*DATA IN THIS EXERCISE*:
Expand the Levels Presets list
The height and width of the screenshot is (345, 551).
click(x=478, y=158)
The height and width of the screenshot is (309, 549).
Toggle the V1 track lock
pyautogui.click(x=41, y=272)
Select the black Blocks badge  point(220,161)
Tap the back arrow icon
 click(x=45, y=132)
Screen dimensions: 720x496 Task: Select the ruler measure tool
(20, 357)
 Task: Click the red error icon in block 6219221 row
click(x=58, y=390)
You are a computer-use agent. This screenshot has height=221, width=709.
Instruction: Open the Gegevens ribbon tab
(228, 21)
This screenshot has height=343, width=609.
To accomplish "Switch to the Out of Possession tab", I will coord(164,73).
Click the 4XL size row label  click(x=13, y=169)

*ACTIVITY*: Your job is to transcribe the listing exactly, line for line.

*WRITTEN RESPONSE*:
Expand the Levels Presets list
The height and width of the screenshot is (345, 551).
click(x=478, y=158)
The height and width of the screenshot is (309, 549).
Toggle the V1 track lock
pyautogui.click(x=41, y=272)
Select the black Blocks badge  point(220,161)
Tap the back arrow icon
 click(x=45, y=132)
Screen dimensions: 720x496 Task: Select the ruler measure tool
(20, 357)
 Task: Click the red error icon in block 6219221 row
click(x=58, y=390)
You are a computer-use agent. This screenshot has height=221, width=709.
Instruction: Open the Gegevens ribbon tab
(228, 21)
This screenshot has height=343, width=609.
To accomplish "Switch to the Out of Possession tab", I will coord(164,73).
Click the 4XL size row label  click(x=13, y=169)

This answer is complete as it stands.